▸ やること
1 > 本文の内容を2文にまとめてください。
2 > 本文の「イランでは現在、青年、学生、」から「心を砕き始めた」と証言した。」までを、そのまま書き写してください。
3 > 本文によると、ナジャフィ氏はどこに住んでいますか。

▸ 本文

+--

ウィーン発 『コンフィデンシャル』

 ウィーンに居住する筆者が国連記者室から、ウィーンの街角から、国際政治にはじまって宗教、民族、日常の出来事までを思いつくままに書き送ります。

2010年01月

亡命イラン人映画製作者の「主張」

 バチカン放送(独語電子版)は今月15日、「覚醒したイラン人たち」というタイトルで独ベルリン居住の亡命イラン人映画製作者、アヤト・ナジャフィ氏(Ayat Najafi)の見解を掲載している。以下、その要点を紹介する。
 イランでは現在、青年、学生、女性たちが自由と民主化を要求して路上デモを繰り返している。ナジャフィ氏は「国民は覚醒した。国民は人権や民主主義について多くのことを知っている。自分がまだイランに住んでいた時、国民は政治や人権などを語る熱意もなく、もっぱら個人生活の改善に専心してきたが、今日、人権や民主主義といった基本権利の獲得に心を砕き始めた」と証言した。

+--

▸ 提供された項目
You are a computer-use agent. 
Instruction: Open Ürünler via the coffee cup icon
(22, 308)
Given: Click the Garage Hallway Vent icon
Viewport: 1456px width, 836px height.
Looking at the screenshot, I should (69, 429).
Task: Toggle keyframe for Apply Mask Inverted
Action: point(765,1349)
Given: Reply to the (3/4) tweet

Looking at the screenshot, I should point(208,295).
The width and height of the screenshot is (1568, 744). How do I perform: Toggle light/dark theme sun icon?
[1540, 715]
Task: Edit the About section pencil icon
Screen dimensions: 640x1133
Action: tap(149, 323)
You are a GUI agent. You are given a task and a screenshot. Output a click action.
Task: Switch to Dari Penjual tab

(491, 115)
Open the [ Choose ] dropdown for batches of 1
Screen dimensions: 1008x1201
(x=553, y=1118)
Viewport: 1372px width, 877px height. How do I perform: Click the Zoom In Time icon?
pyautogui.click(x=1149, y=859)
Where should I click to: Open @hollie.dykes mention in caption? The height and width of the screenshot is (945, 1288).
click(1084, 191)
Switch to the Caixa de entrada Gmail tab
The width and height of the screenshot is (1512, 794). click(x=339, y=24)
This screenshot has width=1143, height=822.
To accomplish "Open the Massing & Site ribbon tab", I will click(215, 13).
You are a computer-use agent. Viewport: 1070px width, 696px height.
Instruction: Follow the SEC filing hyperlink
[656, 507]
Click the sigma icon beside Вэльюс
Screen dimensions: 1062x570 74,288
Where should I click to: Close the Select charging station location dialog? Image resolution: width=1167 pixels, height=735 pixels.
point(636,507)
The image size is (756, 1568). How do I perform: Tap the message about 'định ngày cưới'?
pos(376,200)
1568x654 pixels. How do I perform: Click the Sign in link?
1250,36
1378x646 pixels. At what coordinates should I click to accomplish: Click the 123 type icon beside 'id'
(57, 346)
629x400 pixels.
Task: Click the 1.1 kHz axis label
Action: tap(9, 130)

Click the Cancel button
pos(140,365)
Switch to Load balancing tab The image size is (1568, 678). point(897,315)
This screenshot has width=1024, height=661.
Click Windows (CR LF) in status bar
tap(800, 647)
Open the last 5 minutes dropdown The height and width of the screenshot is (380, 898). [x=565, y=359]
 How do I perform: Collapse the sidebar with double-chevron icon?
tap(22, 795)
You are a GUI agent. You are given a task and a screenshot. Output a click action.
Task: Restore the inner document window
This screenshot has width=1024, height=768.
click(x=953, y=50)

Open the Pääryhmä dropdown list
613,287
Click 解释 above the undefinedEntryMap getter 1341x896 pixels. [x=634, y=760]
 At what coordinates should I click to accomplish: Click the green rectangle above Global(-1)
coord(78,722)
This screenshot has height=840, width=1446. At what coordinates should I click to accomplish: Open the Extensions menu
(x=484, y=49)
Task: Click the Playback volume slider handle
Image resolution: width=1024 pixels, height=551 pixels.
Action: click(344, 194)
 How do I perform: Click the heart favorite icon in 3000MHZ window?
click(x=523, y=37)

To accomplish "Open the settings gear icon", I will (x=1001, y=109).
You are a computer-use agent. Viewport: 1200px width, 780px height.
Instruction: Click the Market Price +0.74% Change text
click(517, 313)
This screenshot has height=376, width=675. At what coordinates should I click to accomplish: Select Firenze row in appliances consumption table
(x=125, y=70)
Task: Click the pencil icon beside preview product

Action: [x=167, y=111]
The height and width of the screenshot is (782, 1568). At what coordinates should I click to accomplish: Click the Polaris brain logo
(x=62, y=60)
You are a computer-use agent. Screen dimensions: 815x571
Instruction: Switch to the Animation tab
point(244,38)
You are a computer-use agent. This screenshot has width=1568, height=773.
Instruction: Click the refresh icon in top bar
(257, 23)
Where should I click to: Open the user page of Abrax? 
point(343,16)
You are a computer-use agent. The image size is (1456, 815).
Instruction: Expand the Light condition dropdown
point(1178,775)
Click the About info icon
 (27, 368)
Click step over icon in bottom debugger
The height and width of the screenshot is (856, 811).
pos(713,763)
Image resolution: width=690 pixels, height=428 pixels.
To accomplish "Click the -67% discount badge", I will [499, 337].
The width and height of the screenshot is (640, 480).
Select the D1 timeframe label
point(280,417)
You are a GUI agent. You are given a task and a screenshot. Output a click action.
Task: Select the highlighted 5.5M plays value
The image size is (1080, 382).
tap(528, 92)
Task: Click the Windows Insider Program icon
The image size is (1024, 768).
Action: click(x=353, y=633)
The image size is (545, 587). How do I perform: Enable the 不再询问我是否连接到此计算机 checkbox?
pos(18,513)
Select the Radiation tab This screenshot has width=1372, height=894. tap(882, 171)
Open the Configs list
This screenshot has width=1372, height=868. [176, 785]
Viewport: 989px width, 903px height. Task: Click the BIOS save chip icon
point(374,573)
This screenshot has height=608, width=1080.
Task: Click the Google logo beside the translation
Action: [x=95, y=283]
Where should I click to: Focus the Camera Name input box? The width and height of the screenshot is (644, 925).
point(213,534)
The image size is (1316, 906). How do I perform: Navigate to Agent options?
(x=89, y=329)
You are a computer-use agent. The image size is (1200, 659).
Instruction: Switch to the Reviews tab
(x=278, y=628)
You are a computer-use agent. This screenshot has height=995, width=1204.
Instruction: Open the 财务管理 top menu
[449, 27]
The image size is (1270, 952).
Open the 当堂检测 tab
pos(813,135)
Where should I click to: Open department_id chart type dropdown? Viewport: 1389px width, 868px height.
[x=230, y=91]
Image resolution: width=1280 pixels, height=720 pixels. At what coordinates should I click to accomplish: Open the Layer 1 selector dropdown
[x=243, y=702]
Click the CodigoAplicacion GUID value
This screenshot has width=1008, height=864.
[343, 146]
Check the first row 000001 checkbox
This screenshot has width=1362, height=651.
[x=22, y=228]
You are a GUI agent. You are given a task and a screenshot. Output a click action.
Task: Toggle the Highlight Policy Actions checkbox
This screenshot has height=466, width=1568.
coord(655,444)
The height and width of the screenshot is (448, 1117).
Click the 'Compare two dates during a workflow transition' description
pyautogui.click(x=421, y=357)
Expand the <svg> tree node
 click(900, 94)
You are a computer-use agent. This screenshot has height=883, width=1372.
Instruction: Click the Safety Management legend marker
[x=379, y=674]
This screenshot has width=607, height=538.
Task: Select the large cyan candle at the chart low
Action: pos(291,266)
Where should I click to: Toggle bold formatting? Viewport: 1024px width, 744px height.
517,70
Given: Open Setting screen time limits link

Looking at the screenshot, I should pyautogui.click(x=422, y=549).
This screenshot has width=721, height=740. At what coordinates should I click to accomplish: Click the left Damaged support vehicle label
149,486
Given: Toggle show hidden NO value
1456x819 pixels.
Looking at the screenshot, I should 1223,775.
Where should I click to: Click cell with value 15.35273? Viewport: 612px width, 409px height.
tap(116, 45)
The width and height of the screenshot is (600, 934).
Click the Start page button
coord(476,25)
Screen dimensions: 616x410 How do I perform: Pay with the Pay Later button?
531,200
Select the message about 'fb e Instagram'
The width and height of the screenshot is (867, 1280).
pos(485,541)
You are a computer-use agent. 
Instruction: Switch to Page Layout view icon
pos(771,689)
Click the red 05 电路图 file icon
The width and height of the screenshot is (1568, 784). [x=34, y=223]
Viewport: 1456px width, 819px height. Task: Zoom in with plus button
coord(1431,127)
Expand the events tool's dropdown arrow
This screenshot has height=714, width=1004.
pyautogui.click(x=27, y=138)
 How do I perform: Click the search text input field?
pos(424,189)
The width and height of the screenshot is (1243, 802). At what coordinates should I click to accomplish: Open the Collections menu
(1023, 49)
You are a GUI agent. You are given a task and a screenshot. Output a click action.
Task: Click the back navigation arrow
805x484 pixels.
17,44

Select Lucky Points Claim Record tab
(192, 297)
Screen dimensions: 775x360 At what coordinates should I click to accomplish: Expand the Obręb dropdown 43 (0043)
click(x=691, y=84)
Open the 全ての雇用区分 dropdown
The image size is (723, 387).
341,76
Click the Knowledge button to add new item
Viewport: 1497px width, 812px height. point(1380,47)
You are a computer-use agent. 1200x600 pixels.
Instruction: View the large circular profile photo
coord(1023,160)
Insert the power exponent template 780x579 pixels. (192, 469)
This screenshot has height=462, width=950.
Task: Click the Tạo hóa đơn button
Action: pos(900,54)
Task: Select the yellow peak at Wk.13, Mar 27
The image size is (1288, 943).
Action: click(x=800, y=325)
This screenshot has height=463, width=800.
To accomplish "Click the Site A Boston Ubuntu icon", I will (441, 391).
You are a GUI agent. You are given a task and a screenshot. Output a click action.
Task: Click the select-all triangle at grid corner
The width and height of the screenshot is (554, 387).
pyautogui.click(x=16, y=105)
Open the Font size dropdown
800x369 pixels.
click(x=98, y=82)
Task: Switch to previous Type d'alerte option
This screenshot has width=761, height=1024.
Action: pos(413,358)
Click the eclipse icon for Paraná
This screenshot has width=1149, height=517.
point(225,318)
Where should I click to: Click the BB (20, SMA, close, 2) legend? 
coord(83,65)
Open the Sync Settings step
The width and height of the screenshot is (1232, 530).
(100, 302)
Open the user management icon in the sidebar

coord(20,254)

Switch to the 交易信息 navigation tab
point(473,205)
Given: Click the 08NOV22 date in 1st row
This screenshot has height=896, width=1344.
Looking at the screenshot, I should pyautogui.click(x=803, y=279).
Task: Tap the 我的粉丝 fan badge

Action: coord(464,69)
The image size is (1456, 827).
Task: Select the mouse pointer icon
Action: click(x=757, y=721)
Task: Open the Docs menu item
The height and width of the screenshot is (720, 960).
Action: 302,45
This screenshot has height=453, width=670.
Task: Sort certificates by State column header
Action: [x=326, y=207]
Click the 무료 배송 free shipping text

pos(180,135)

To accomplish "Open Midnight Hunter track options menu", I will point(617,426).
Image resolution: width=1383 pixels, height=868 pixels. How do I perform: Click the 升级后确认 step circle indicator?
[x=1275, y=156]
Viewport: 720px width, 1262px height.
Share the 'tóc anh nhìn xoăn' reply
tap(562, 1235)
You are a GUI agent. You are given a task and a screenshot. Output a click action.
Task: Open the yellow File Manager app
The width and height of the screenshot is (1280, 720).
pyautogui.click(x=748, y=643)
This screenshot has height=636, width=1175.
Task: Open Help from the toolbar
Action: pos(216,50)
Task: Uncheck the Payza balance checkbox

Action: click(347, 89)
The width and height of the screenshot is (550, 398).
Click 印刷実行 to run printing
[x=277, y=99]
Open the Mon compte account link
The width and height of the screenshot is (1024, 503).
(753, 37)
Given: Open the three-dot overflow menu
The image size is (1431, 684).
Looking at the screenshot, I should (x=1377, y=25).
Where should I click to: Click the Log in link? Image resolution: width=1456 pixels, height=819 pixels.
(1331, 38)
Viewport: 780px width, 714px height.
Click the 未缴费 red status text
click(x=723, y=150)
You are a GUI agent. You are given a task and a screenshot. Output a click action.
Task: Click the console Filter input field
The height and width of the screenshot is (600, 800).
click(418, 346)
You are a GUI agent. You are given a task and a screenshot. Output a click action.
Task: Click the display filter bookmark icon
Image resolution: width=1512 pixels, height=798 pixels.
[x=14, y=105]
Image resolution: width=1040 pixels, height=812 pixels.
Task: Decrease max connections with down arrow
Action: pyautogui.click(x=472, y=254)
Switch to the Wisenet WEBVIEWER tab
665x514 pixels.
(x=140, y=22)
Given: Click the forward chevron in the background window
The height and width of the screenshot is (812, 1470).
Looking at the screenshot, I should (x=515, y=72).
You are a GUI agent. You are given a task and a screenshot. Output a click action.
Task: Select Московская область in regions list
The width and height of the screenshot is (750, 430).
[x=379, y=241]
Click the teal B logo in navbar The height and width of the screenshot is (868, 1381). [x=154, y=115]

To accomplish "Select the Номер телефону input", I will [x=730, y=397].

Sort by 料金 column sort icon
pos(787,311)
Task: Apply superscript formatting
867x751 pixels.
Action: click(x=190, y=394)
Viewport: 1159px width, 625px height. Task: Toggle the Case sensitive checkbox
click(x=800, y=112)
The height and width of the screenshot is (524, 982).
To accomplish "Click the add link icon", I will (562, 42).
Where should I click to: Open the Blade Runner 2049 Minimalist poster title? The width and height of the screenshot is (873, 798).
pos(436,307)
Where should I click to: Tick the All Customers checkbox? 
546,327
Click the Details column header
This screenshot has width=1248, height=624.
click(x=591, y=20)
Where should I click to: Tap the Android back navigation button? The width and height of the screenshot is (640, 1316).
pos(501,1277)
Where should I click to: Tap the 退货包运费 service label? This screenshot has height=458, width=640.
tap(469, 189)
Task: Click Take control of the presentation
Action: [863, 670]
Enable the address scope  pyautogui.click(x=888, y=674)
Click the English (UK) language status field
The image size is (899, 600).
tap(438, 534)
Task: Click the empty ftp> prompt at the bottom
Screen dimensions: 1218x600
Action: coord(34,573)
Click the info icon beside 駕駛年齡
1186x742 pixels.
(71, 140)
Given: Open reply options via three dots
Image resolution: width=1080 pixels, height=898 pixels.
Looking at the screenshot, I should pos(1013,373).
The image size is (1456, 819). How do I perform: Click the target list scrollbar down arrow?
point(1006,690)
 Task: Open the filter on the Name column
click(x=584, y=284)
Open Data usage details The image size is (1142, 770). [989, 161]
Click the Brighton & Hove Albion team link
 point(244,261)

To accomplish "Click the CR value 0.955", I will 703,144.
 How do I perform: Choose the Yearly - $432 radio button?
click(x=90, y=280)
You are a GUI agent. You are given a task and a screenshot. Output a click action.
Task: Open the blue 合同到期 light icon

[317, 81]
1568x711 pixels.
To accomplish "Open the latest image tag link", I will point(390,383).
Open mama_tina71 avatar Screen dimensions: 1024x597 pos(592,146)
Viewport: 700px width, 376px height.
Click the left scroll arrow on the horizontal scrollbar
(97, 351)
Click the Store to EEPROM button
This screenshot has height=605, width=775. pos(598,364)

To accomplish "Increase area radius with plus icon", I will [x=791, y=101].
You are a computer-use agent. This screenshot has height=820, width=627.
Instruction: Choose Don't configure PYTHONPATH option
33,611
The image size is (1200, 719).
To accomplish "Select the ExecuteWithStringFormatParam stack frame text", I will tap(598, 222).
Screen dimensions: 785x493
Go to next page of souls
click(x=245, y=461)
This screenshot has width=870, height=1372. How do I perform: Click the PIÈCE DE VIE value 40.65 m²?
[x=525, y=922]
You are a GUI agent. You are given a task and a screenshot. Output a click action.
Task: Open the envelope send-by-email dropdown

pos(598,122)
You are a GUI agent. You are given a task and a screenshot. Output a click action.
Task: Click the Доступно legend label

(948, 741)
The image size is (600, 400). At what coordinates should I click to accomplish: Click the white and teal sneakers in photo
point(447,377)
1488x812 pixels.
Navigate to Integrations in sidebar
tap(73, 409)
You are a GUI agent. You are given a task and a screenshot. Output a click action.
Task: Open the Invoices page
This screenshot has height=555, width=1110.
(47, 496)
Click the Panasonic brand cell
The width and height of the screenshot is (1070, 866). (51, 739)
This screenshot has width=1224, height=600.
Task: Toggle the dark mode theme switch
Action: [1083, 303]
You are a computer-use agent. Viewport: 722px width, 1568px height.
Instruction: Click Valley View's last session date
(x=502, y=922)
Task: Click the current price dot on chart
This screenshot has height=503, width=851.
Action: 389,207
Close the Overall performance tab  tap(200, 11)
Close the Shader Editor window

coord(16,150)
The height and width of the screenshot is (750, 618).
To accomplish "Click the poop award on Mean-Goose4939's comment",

+--

▸ 回答
1 > バチカン放送(独語電子版)は15日、ベルリン在住の亡命イラン人映画製作者アヤト・ナジャフィ氏の見解を「覚醒したイラン人たち」という題で掲載した。イランでは青年や学生、女性が自由と民主化を求めて路上デモを繰り返しており、同氏は、かつて個人生活の改善に専心していた国民が覚醒し、人権や民主主義といった基本権利の獲得に心を砕き始めたと証言した。

2 >
イランでは現在、青年、学生、女性たちが自由と民主化を要求して路上デモを繰り返している。ナジャフィ氏は「国民は覚醒した。国民は人権や民主主義について多くのことを知っている。自分がまだイランに住んでいた時、国民は政治や人権などを語る熱意もなく、もっぱら個人生活の改善に専心してきたが、今日、人権や民主主義といった基本権利の獲得に心を砕き始めた」と証言した。

3 > ドイツのベルリンです。